When we generate a chunk, the program:
- Generates 2 random heights and 2 random gradients for x = 0 and x = 1 respectively (this is done by seeding a new Random() instance with the sum of a random world seed generated at the start of each new game, and the chunk's x-coordinate, so these generated heights and gradients can be reseeded if we deload and load the chunk).
- Uses these 2 heights and 2 gradients (somehow) to generate a cubic polynomial (could be a higher degree if this is required, but ideally not as I will be computing this thousands of times per tick).
- Hence calculates dz/dx.
- Repeats for y-direction.
By splitting into the x and y directions, we only have to consider how to generate a function f such that:
For some known constants m1,m2, h1, h2
f(0) = h1
f(1) = h2
f '(0) = m1
f '(1) = m2
I've been struggling to find a general cubic equation that fits these criteria, but if a higher degree alternative is required that would still be fine, I just can't seem to find what I'm looking for online. Natural splines are very commonly used but I don't want my gradient to be 0 at end points as this would make the grid pattern of chunk edges clearly visible in the height of the terrain. If anyone has an alternative method for generating procedurally generating differentiable terrain that would be much appreciated.
It's possible but a bit cumbersome to write the four equations and solve. Here is a direct approach.
Since you only consider two nodes, forget the "spline", it's simply a cubic polynomial. Call the values of $f$ at $0$ and $1$: $y_0$ and $y_1$, the first derivative $d_0$ and $d_1$, and the second derivative $s_0$ and $s_1$.
The second derivative of a cubic is linear, hence $f''(t)=s_0(1-t)+s_1t=(s_1-s_0)t+s_0$.
Therefore $f'(t)=(s_1-s_0)t^2/2+s_0t+k$. And we know $f'(0)=d_0=k$ and $f'(1)=d_1=(s_1-s_0)/2+s_0+d_0$, hence $d_1-d_0=(s_1+s_0)/2$.
Then $f(t)=(s_1-s_0)t^3/6+s_0t^2/2+d_0t+l$. Then $f(0)=l=y_0$ and $f(1)=y_1=(s_1-s_0)/6+s_0/2+d_0+y_0$, hence $y_1-y_0=d_0+(s_1+2s_0)/6$.
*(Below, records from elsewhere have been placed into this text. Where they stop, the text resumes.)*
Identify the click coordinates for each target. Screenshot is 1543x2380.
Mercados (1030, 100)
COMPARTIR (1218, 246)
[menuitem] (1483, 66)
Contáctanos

We have the expression of $f$, but with two unknown parameters $s_0,s_1$. But we also have two equations:
$$s_0+s_1=2(d_1-d_0)$$ $$2s_0+s_1=6(y_1-y_0-d_0)$$
Subtract the equations to get
$$s_0=6(y_1-y_0)-4d_0-2d_1$$
Then using the first equation
$$s_1=2d_0+4d_1-6(y_1-y_0)$$
All in all,
$$f(t)=[d_1+d_0-2(y_1-y_0)]t^3+[3(y_1-y_0)-2d_0-d_1]t^2+d_0t+y_0$$